Ini bukan realisme sosial seperti pada era pelukis Lekra, melainkan realisme eksistensial, menyoroti kondisi batin, kehilangan arah, dan perjuangan dalam sistem modern. Dunia yang semakin paradoksal digambarkan Chris dengan kenaifan manusia modern, sebuah potret realitas sosial yang diliputi: ambisi, keterasingan, dan daya tahan manusia modern. Tokohnya adalah orang-orang yang hidup dalam sistem anonim, akrab, namun penuh dilema.
Ada yang menarik dalam pameran kali ini adalah adanya semacam keunikan , di mana seperti sang seniman melakukan pengelompokan karya dengan 3 teknik melukis yang berbeda cukup signifikan. Pertama satu lukisan dengan gaya seni renaisans yang berjudul ‘Shameful Throne’, kedua berjudul ‘Apostle’ yang lebih menggambarkan teknis melukis realisme fotografis begitu sublim, sedangkan serie ‘Penyintas’ gaya melukis Chris sedikit bergeser ke gaya comical yang paletnya lebih kasar dan namun kuat, meski tetap realis namun tidak menonjolkan efek getir.

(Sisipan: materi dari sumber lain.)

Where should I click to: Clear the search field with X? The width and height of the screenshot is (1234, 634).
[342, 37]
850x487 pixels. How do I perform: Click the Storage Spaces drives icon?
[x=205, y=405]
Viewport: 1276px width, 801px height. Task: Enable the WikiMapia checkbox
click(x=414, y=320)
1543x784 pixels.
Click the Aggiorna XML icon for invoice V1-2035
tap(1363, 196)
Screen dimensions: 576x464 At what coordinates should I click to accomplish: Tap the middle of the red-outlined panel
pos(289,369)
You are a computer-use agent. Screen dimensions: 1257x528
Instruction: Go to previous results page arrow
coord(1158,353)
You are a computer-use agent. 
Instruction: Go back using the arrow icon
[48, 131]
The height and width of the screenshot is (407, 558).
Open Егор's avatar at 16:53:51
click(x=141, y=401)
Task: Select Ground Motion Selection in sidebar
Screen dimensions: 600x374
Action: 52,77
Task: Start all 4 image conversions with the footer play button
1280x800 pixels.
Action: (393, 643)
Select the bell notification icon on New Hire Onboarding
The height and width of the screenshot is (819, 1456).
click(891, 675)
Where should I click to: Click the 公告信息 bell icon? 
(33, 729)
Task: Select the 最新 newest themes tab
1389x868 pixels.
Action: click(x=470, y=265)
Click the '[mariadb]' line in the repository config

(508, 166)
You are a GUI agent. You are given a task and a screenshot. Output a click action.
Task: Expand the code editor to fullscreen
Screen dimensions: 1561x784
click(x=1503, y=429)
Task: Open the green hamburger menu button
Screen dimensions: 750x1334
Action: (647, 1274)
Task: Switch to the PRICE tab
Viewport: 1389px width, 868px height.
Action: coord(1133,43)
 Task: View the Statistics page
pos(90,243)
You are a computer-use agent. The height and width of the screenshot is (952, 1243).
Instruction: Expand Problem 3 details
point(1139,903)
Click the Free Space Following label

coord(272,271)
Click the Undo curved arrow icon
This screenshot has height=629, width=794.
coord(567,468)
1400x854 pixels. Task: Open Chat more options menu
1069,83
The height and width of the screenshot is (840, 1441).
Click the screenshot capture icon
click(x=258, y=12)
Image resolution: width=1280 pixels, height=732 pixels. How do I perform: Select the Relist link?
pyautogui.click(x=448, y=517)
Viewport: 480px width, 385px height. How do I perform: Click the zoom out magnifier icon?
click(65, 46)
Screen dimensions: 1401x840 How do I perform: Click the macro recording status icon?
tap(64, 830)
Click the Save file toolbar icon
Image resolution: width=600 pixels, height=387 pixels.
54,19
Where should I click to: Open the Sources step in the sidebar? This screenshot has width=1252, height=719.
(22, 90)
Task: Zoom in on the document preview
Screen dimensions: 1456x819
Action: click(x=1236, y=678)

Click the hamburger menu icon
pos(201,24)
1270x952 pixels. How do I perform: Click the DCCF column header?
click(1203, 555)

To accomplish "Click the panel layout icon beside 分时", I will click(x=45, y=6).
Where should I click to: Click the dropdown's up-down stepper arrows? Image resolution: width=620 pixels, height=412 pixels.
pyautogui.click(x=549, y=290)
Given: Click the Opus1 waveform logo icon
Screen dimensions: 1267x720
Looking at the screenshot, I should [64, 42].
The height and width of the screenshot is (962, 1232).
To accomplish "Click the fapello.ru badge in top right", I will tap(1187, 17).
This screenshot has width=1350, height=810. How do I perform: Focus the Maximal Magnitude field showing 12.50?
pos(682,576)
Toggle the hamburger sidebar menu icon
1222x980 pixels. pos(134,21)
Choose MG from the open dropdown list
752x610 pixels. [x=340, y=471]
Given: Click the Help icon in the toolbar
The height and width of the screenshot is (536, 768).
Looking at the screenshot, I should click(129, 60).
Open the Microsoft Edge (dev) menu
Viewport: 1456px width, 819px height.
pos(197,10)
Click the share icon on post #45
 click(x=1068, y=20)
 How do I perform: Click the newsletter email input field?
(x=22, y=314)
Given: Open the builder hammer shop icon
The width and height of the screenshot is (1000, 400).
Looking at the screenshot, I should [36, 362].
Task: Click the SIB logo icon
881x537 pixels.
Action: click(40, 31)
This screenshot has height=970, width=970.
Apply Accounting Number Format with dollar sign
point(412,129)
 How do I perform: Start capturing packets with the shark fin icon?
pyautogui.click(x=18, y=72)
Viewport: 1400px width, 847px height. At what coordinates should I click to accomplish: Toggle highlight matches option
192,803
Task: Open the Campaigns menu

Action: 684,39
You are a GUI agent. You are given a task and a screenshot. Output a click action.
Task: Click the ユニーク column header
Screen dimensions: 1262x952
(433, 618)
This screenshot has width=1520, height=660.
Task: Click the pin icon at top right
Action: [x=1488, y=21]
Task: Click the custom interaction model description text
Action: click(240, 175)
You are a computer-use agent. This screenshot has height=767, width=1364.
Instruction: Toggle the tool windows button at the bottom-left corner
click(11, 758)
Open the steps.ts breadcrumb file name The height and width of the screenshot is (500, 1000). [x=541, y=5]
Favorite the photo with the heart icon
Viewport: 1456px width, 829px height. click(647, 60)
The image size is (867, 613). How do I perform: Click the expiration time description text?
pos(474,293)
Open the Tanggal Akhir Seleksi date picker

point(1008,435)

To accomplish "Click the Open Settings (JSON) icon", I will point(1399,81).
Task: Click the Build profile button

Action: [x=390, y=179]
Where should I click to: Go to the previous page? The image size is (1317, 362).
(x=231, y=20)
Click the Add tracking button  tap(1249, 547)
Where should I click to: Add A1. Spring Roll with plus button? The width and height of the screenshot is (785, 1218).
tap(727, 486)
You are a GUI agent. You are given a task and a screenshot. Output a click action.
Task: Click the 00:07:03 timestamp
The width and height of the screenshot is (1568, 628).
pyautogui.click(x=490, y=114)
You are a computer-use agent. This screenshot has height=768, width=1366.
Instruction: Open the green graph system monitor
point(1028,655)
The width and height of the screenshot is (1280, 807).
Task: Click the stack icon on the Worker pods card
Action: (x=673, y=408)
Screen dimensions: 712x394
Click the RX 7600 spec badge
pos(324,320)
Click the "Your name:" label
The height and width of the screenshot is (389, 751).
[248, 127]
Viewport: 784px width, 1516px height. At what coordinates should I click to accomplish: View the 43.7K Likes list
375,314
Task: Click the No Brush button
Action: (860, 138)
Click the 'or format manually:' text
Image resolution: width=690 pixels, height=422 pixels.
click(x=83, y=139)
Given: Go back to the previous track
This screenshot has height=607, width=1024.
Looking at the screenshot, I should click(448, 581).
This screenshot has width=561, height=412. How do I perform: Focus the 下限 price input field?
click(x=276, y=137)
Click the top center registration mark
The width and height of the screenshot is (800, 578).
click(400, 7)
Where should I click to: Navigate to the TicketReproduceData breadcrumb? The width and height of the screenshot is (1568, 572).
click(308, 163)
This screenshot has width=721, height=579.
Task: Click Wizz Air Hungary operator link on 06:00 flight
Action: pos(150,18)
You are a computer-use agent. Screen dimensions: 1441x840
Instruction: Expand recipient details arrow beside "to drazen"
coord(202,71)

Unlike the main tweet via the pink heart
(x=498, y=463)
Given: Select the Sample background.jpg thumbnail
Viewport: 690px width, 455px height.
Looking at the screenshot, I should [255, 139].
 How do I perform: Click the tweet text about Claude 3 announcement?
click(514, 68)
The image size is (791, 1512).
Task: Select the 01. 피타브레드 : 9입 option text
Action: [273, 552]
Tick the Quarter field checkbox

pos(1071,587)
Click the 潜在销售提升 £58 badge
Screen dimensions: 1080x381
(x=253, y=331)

Chris sendiri mengaku senirupa konstektual Jogyakarta cukup mempengaruhi karya-karyanya. Sebagai seniman autodidak berlatar belakang pendidikan sejarah, tentu karya seni yang ditampilkan Alexander Chris merupakan suatu hal yang menarik dan perlu diapresiasi. Kedalaman dalam menggali subject matter setiap tema karyanya akan mempengaruhi karir melukisnya di masa yang datang. Tentu jika ethos kesenimanan digabungkan dengan intensitas riset yang mendalam maka sangat terbuka peluang menghasilkan karya seni yang kuat di masa depan.***
Lucky L. Hakim (seni.co.id)
Pameran Alexander Chris di Galeri Orbital Dago, Jl. Rancakendal No.7, Cigadung, Kota Bandung berlangsung sampai 9 November 2025.